PhD defense Thuy Pham Trong: Bandwidth-Scalable Neural Behavioral Modeling of Wideband RF Power Amplifiers
Télécom Paris, 19 place Marguerite Perey F-91120 Palaiseau [getting there], amphi 3 and in videoconferencing
Full title: Bandwidth-Scalable Neural Behavioral Modeling of Wideband RF Power Amplifiers: NARX Neural Networks and a Unified Figure of Merit
Jury
- Yves Louet, Professor, CentraleSupélec (Examiner)
- Myriam Ariaudo Professor, ENSEA (Reviewer)
- Juan-Mari Collantes, Professor, Universidad del País Vasco UPV/EHU (Reviewer)
- Francois Rivet, Senior Lecturer, Université de Bordeaux (Examiner)
- Morgan Roger, Senior Lecturer, CentraleSupélec (Examiner)
- Patricia Desgreys, Professor, Télécom Paris (LTCI) (Thesis director)
- Dang-Kièn Germain Pham, Senior Lecturer, Télécom Paris (LTCI) (Co-supervisor)
- Reda Mohellebi, Research Engineer, Télécom Paris (LTCI) (Guest)
- Pierre Almairac, Engineer, NXP (Guest)
Abstract
Wideband RF power amplifiers (PAs) face a fundamental efficiency-linearity trade-off in which non-linearities and memory effects degrade in-band waveform fidelity and generate out-of-band spectral regrowth. To resolve this problem, accurate behavioral models serve as essential digital surrogates for the development of Digital Predistortion (DPD).

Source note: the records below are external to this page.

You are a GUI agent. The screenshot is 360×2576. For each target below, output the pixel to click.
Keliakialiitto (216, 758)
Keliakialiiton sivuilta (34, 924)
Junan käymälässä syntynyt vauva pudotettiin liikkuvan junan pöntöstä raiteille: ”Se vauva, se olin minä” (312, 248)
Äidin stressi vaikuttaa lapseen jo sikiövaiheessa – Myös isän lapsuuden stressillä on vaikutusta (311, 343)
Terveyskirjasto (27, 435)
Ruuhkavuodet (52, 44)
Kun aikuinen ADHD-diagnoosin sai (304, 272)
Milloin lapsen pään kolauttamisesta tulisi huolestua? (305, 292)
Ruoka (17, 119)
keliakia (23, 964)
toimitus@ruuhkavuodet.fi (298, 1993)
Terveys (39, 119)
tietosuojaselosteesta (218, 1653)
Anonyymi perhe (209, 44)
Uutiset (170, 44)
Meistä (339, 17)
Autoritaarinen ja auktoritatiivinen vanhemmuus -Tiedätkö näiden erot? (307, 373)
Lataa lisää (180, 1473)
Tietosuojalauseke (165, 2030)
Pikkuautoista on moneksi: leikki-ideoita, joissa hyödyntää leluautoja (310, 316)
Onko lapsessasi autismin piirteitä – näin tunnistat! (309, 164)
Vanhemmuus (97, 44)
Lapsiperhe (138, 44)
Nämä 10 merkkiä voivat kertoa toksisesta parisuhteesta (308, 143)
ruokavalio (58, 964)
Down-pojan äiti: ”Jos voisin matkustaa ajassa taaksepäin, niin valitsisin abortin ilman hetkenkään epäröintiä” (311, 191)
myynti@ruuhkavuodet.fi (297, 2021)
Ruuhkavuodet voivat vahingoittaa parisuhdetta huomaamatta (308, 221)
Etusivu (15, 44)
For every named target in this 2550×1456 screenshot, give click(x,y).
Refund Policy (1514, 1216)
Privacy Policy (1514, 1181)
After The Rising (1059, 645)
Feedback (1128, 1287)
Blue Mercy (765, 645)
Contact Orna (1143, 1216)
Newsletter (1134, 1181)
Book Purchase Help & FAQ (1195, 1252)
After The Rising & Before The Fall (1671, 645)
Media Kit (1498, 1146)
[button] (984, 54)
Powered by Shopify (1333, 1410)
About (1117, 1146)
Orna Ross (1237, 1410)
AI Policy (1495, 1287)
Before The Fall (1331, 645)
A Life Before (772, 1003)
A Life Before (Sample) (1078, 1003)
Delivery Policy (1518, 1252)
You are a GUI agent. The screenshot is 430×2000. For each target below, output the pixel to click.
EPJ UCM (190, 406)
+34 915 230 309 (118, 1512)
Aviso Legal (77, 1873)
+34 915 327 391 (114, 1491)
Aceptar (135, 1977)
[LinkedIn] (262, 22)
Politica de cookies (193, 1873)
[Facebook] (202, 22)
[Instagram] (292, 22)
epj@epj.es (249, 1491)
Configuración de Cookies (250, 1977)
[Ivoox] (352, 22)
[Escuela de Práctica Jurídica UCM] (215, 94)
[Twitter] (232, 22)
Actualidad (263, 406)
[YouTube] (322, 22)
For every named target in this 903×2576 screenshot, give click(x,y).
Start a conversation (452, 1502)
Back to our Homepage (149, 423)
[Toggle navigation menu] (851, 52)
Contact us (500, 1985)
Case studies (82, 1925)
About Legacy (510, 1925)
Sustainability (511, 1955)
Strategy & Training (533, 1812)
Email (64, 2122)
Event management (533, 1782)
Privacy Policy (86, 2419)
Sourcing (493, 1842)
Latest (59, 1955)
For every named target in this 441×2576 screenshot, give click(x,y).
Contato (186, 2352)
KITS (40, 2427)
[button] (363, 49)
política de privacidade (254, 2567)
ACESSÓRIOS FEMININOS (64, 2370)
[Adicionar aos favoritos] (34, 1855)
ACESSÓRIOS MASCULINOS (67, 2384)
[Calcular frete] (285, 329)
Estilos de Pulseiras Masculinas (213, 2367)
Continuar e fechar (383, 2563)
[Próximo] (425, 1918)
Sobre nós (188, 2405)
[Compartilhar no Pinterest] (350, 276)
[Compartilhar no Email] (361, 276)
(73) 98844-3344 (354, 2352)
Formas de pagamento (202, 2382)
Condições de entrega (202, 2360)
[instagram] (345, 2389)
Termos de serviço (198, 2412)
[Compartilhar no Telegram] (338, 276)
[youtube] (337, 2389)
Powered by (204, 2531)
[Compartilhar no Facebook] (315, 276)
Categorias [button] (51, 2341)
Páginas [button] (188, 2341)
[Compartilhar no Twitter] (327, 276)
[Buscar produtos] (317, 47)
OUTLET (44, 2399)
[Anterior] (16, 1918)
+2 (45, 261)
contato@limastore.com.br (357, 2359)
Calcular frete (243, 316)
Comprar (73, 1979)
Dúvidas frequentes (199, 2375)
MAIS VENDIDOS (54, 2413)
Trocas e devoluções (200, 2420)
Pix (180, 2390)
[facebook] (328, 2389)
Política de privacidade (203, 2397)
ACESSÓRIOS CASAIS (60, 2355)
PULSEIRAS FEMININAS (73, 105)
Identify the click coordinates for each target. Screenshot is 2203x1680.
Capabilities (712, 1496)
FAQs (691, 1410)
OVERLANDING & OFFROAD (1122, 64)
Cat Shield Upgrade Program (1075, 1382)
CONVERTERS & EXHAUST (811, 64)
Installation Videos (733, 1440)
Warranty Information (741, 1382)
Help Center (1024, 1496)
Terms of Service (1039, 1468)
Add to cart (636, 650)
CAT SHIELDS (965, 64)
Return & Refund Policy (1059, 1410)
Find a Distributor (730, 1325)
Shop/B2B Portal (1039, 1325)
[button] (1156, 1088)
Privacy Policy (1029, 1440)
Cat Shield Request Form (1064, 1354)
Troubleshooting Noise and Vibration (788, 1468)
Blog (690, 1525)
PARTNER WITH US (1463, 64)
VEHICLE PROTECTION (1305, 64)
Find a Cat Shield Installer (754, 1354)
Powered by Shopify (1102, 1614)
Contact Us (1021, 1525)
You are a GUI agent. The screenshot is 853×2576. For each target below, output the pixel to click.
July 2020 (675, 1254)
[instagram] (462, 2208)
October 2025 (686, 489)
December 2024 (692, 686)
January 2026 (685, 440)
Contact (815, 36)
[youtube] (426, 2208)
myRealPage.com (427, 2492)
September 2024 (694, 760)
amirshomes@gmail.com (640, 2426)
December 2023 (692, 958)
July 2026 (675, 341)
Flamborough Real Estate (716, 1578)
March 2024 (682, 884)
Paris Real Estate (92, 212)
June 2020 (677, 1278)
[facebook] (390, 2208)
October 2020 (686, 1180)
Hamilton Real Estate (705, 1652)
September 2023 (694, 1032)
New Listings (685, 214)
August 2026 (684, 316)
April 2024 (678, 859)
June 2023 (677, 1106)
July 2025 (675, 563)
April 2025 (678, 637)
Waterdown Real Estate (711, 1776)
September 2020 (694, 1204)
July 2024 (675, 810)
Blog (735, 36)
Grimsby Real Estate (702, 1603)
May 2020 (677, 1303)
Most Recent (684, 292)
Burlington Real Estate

By characterizing complex memory effects and spectral regrowth, these models enable safe and systematic design evaluation without the risks of extensive hardware iterations. This thesis develops bandwidth-scalable neural behavioral modeling methods for wideband PAs, emphasizing accuracy, robustness under bandwidth variation, and implementation-relevant complexity. A structured recurrent formulation based on the nonlinear autoregressive neural network with exogenous inputs (NARXNN) is established as a favorable accuracy-complexity compromise relative to polynomial baselines
and representative neural network alternatives. To improve modeling fidelity in strongly nonlinear regimes, a piecewise NARXNN (PW-NARXNN) architecture is proposed by segmenting the operating space and training specialized NARXNN submodels ; on the reference dataset, PW-NARXNN improves NMSE to -39.2 dB with a moderate increase in parameters (666 compare to 377 of global NARXNN), and yields improved spectral fidelity. Bandwidth generalization is then investigated on a measured multi-band 5G-NR dataset spanning 20-100 MHz acquired on an LDMOS PA, using standard, interpolation, and extrapolation validation schemes to quantify robustness under bandwidth changes. Finally, a bandwidth-aware Figure of Merit (FoM) is introduced to unify comparison by combining mean accuracy, prediction stability, bandwidth sensitivity, and a logarithmic complexity penalty, providing a compact ranking and consistently identifying NARXNN as the most favorable trade-off among evaluated baselines.